IRULE help for HTTP Referer value

Hello All,

I'm working on a iRule to get the HTTP referer value and to send a response to the client if the referer value is changed. iRule is working however if we use the http referer value as "http://x.abc.comm" then iRule is not responding back with 400 error message.

 

As per my expectation if the HTTP referer value is .abc.comm" then also load balancer should respond with 400 error message.

 

-------------------------------------------------

when HTTP_REQUEST {

       set referer_host [URI::host [HTTP::header value Referer]]

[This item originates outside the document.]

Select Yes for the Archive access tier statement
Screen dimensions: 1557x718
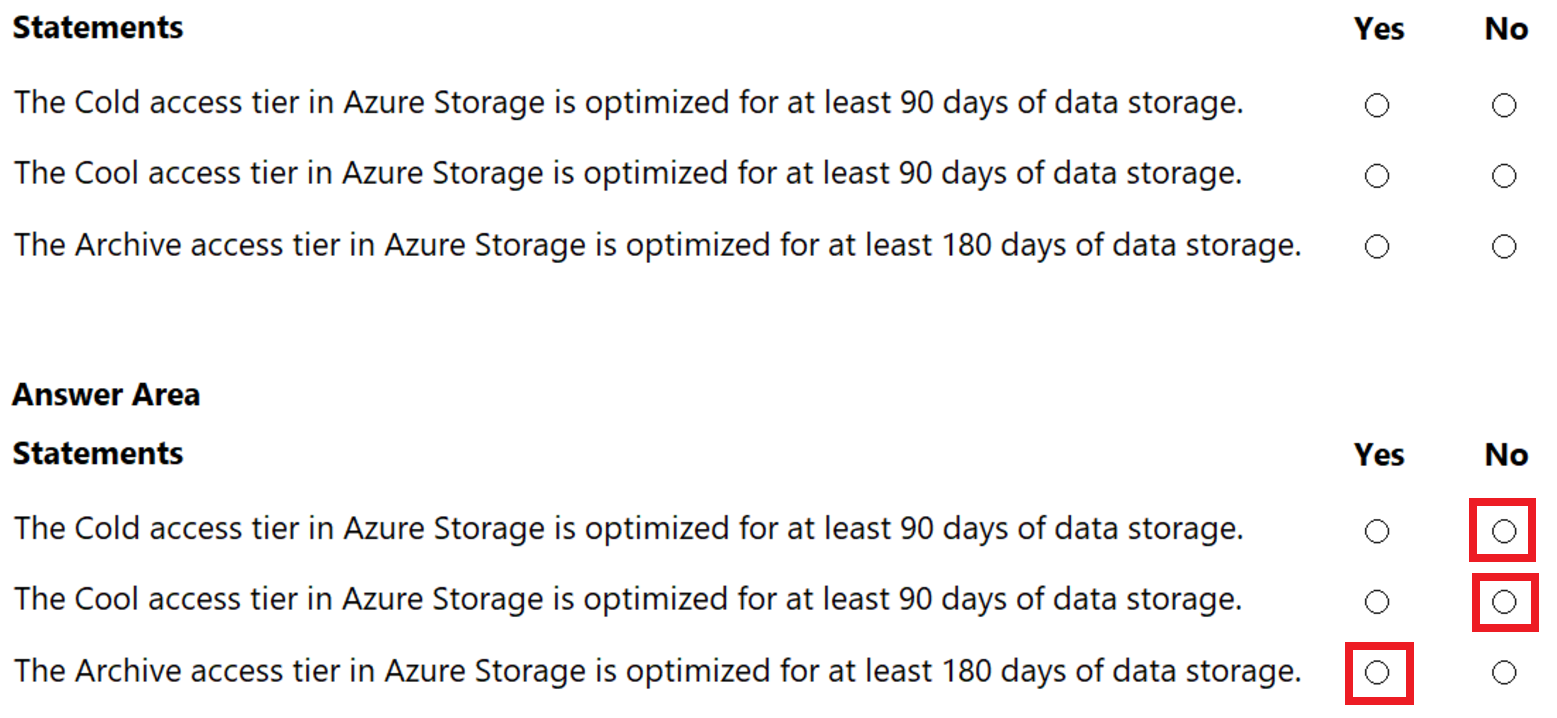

       if { [HTTP::header exists "Referer"] }

       {

       if {$referer_host contains ".abc.com"}{

        log "Request allowed with Referer: [HTTP::header value Referer]"  

       }

       else {

           HTTP::respond 400 content "Bad Request" Content-Type "text/html"

          }

      }

            }

--------------------------------------------------

 

Regards,

Thiyagu

  • Hi Thiyagu,

     

    I believe the problem lies with the "contains" part of the if statement in which you check for the domain name. Technically, ".abc.comm" contains ".abc.com" and as such will be allowed through.

     

    You can try to work with "ends_with" instead of "contains", which should block this one as well.

     

    Hope this helps.

     

     

1 Reply

  • Hi Thiyagu,

     

    I believe the problem lies with the "contains" part of the if statement in which you check for the domain name. Technically, ".abc.comm" contains ".abc.com" and as such will be allowed through.

     

    You can try to work with "ends_with" instead of "contains", which should block this one as well.

     

    Hope this helps.